#### [EXERCISE INSTRUCTIONS]
Can you put the records below into a Markdown table with a Row column numbering each line and a Line column holding its text, skipping blank lines and leaving out the pictures?

#### [EXERCISE INPUTS]
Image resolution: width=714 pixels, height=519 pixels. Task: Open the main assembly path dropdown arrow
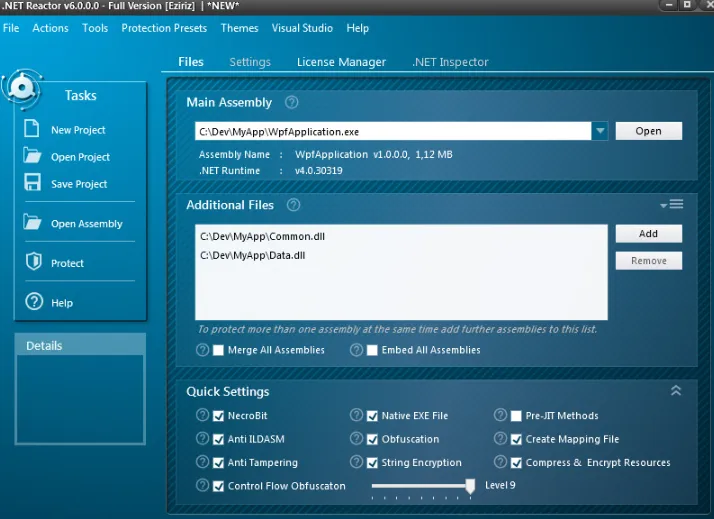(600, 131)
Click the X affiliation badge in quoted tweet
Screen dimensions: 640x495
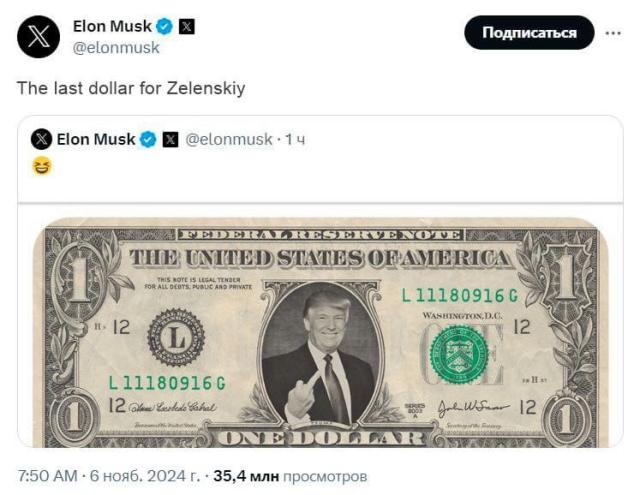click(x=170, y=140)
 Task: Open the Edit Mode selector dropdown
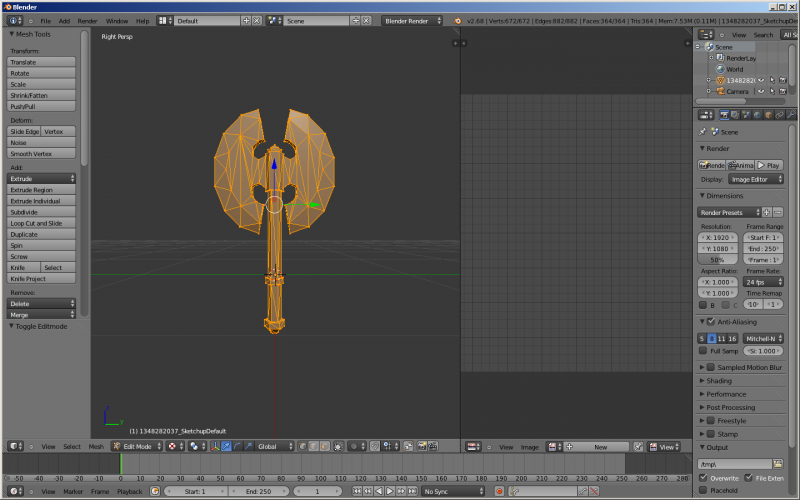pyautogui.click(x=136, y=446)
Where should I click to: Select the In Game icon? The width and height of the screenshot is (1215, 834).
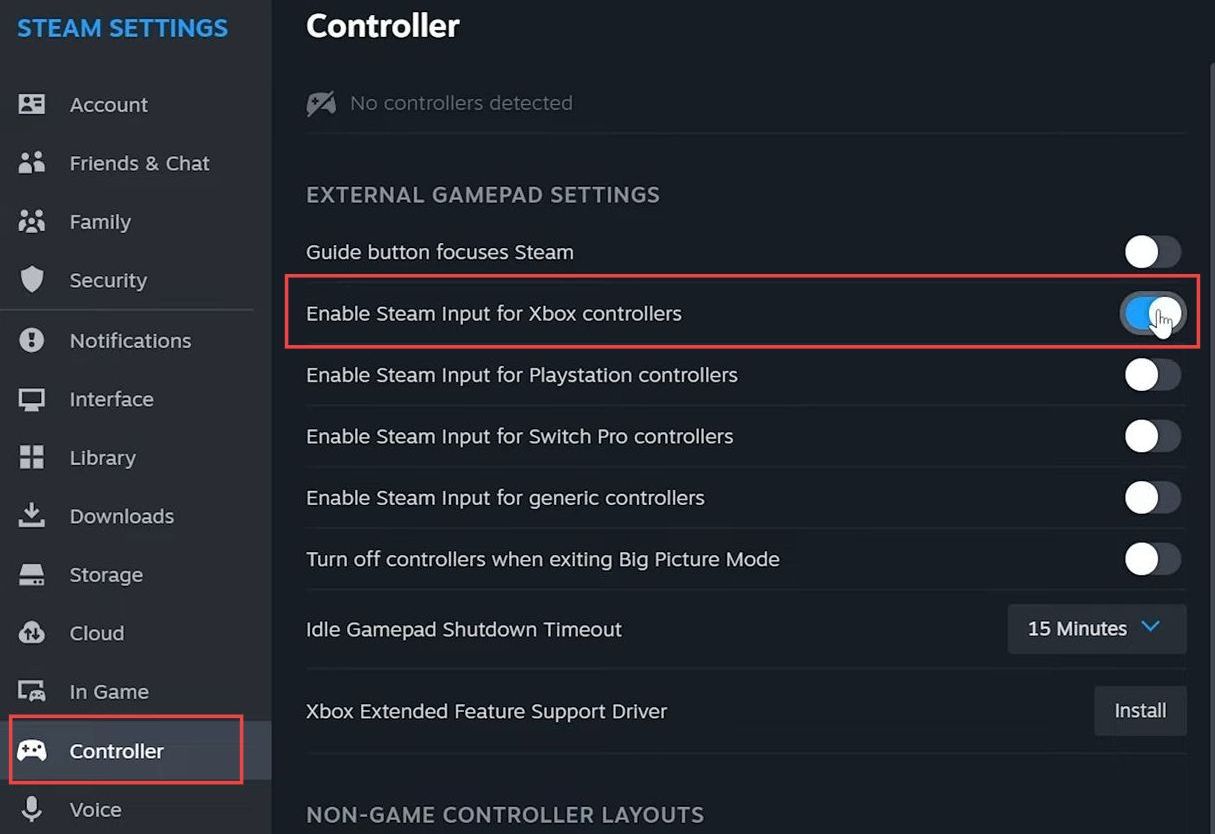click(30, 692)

#### [OUTPUT FOR THIS EXERCISE]
| Row | Line |
|---|---|
| 1 | Image resolution: width=714 pixels, height=519 pixels. Task: Open the main assembly path dropdown arrow |
| 2 | (600, 131) |
| 3 | Click the X affiliation badge in quoted tweet |
| 4 | Screen dimensions: 640x495 |
| 5 | click(x=170, y=140) |
| 6 |  Task: Open the Edit Mode selector dropdown |
| 7 | pyautogui.click(x=136, y=446) |
| 8 | Where should I click to: Select the In Game icon? The width and height of the screenshot is (1215, 834). |
| 9 | click(30, 692) |